Sergiu Matis : L’une des actions scéniques est d’amener la vie au cœur de situations impossibles, reconstruire la Nature. Hopeless s’inspire de scénarios science-fictionnels et d’anticipation liés aux dérèglements climatiques et aux perspectives développées par la collapsologie (études sur la fin des civilisations industrielles). La fable Imagine un devenir où la vie n’est possible qu’au sein de bunkers. Ceux-ci sont l’ultime sanctuaire pour des données traitées telles des empreintes audios d’espèces animales éteintes. Mais aussi une forme de poésie digitalisée dépeignant la Nature.
Le processus de réminiscences de la Nature portée disparue pour les trois « personnages » de la pièce passe donc par la poésie et les sons. Ces protagonistes font partie de la troisième génération forclose en abri. La dramaturgie s’inspire notamment de la réserve mondiale de semences du Svalbard existant en Norvège, depuis 2008. Aujourd’hui menacée par le réchauffement climatique, cette Arche de Noé bunkérisée a pour mission de veiller sur des milliers de graines pour les réintroduire dans notre environnement en cas de perte des espèces. Au plateau, nous survivons aussi en mangeant ces semences végétales tout en conviant les spectateurs à la découverte de ce qui n’est plus, des espèces menacées, au cœur d’une scène d’abord dispersante mêlant performeurs et spectateurs.
DCH : Et votre alphabet dansé ?
S.M. : La chorégraphie part à la quête de ce que l’humanité aurait pu être à travers une navigation dans Instagram. C’est la recherche du corps pensant qui fonde ma pratique chorégraphique. En d’autres termes, l’impulsion, l’intuition qui trament le corps en mouvement, loin de toute rationalité et systématisme dans l’agencement dramaturgique et anatomique.
J’ai travaillé sur ce « corps pensant visible » ou un ensemble d’outils chorégraphiques et performatifs développés notamment avec « Doom Room » (2010) « Explicit Content » (2015) ou le diptyque « Neverendings » (2017). Ces outils contribuent à organiser la pensée au cœur du mouvement, des corps extrêmes profondément reliés au présent. Pour Hopeless, on passe plutôt du côté de l’impensé du « corps pensant visible ». Soit les idées noires, les pensées obscures ou les dimensions encore plus impulsives, intuitives et instinctives du mouvement.
DCH : Une lecture essentielle ?
S.M. : Cette pratique du « corps pensant visible » s’est enrichie de lectures, notamment celle du philosophe marxiste allemand Ernst Bloch (Le Principe Espérance, Rêve diurne station debout et utopie concrète) défendant une forme d’utopie éloignée de toute aliénation et permettant de repenser l’histoire.

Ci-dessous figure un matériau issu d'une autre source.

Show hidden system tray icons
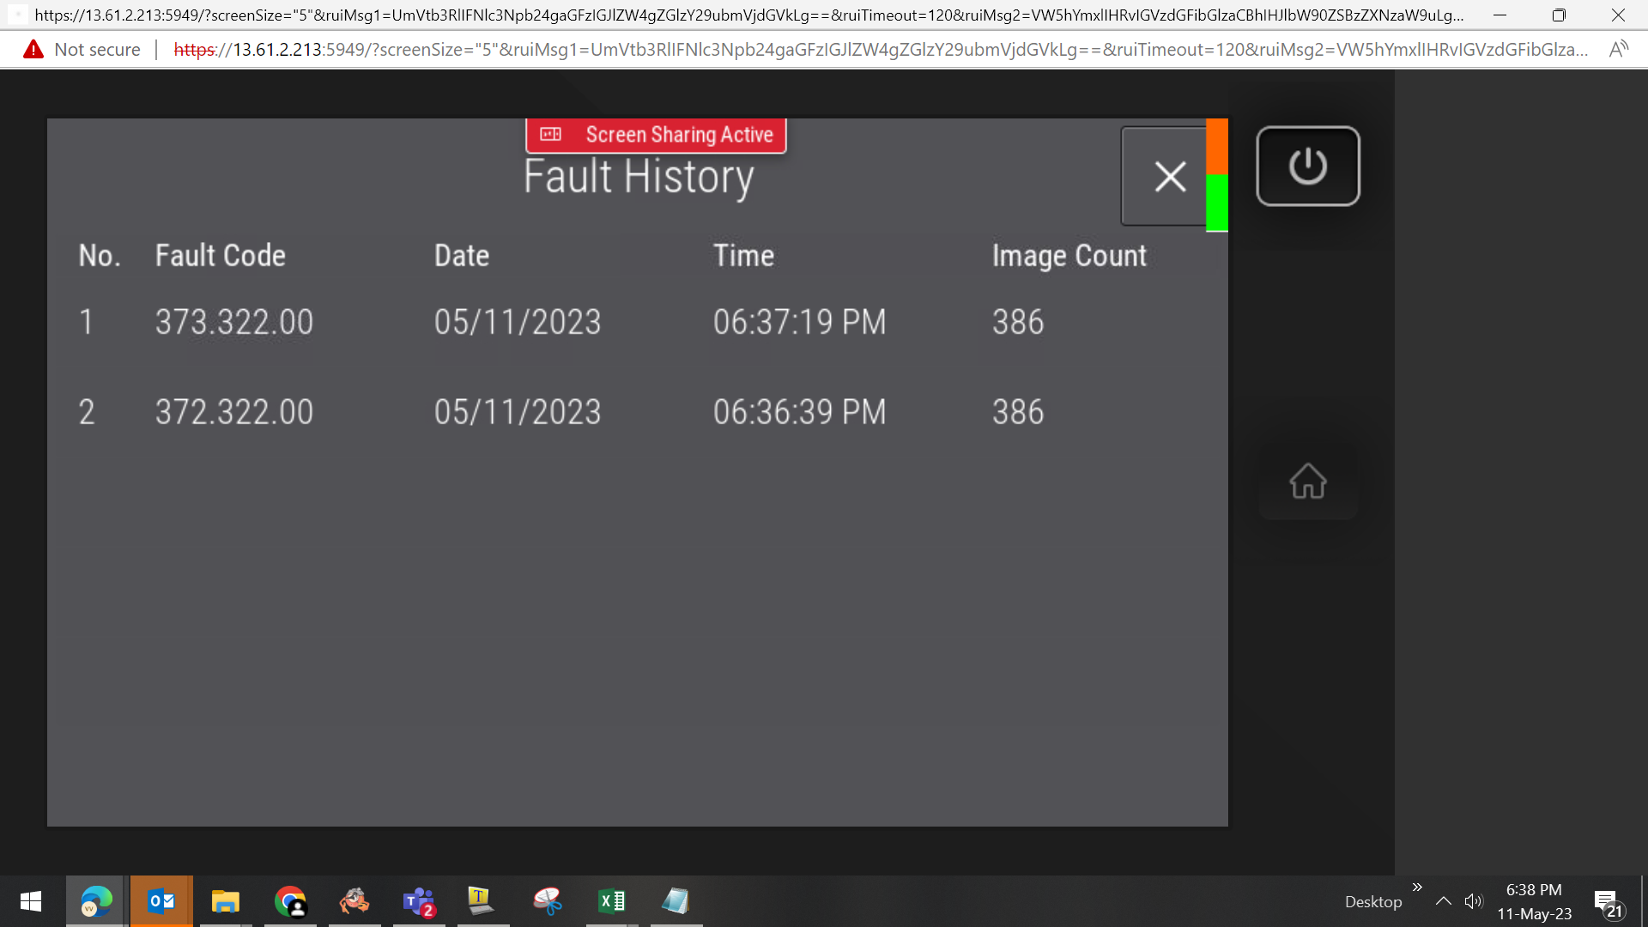Screen dimensions: 1648x927 tap(1444, 901)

L’une de ses principales interrogations est toujours actuelle : Comment empêcher la dégradation croissante de l’environnement sans rompre avec une logique économique qui ne connaît que la loi du marché, du profit et de l’accumulation ?
Moins qu’une narration structurée que suivrait le public, il s’agit davantage pour Hopeless d’hypothèses générant une pensée chorégraphique faite de physicalités extrêmes correspondant au désespoir et à la folie. Les impulsions y sont incroyablement fortes. Que l’on songe aux migrants en Méditerranée. Des corps exacerbés, exagérés afin d’engager une réflexion sur les grandes peurs et appréhensions des temps présents.

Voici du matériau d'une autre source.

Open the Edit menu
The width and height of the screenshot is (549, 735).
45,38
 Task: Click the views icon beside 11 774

DCH : Il y a une dimension post-humaine dans votre pièce…
S.M. : La relation entre Nature et Culture se déroule à travers l’interrogation du genre pastoral à l’ère de préoccupations écologiques et du réchauffement global. Ceci dans une structure théâtrale performative traduisant un monde incendié taraudé par la perte de la Nature. Une sorte de beauté du désastre.

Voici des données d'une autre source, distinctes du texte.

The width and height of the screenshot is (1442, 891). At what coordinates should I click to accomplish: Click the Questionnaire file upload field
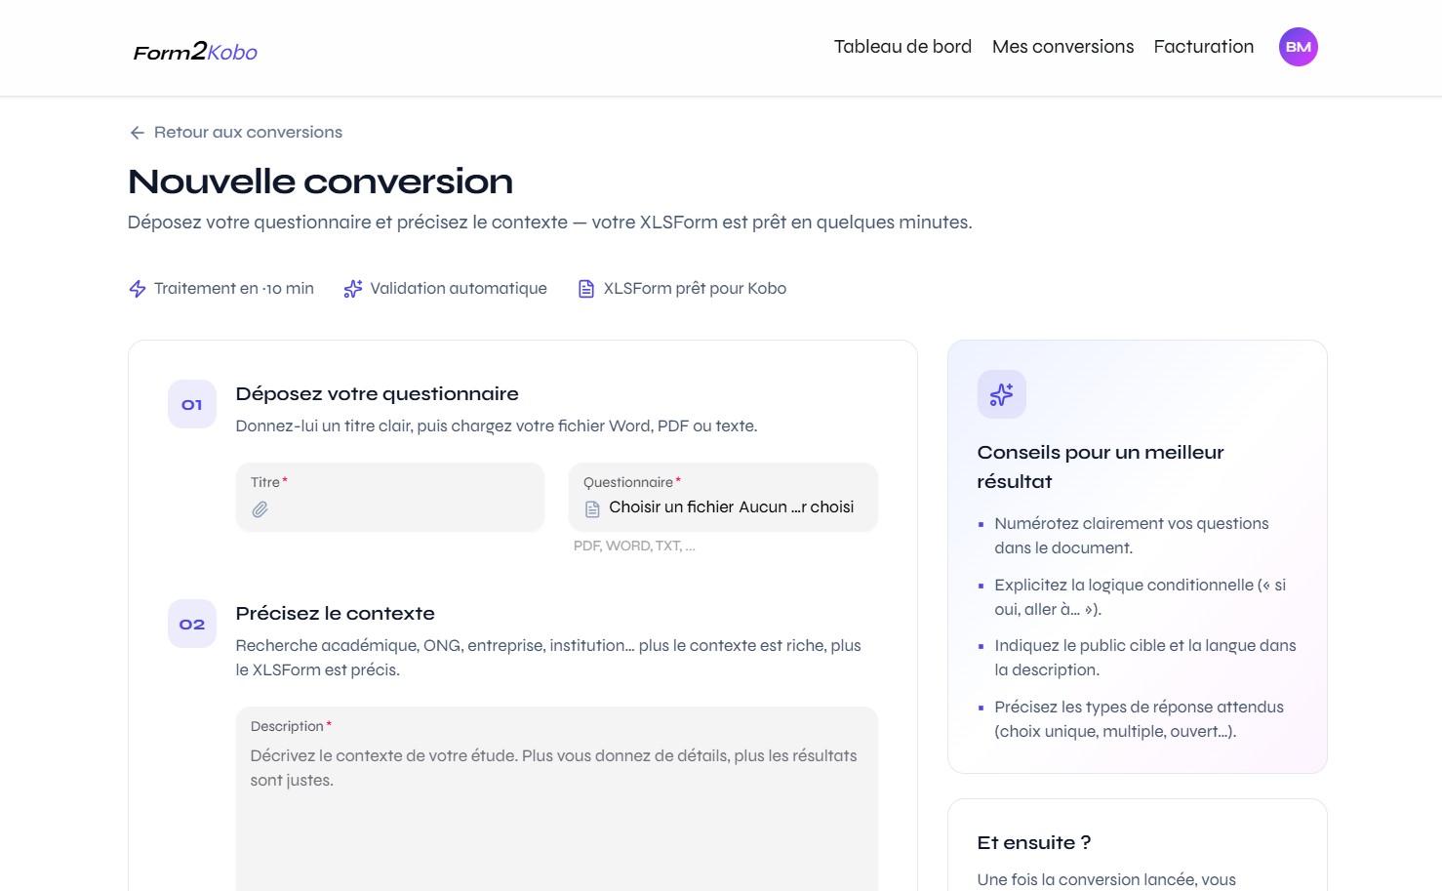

Les poèmes de Théocrite et Virgile sont incarnés à travers une large palette mouvementiste. Elle est souvent interrompue, en suspension. Chaque mot est ainsi heurté à un geste issu d’une traduction simplifiée, tels des accrocs jouant sur la saturation. Une des manifestations parfois d’un possible automate biomécanique.
DCH : L’atmosphère de Hopeless doit aussi à la photographie….
S.M. : Il s’agit du travail photographique de l’Allemand Sascha Weidner, disparu en 2015 à 41 ans. Ses compositions picturales sont tendues entre abstraction et narration autour de la douleur, la présence-absence, les catastrophes. Il puise notamment dans des collections de photos de famille du passé, des images des médias de masse de l’histoire de l’art. Les limites entre véracité et mise en scène s‘estompent, révélant la dimension flottante et souvent irréelle de la réalité même.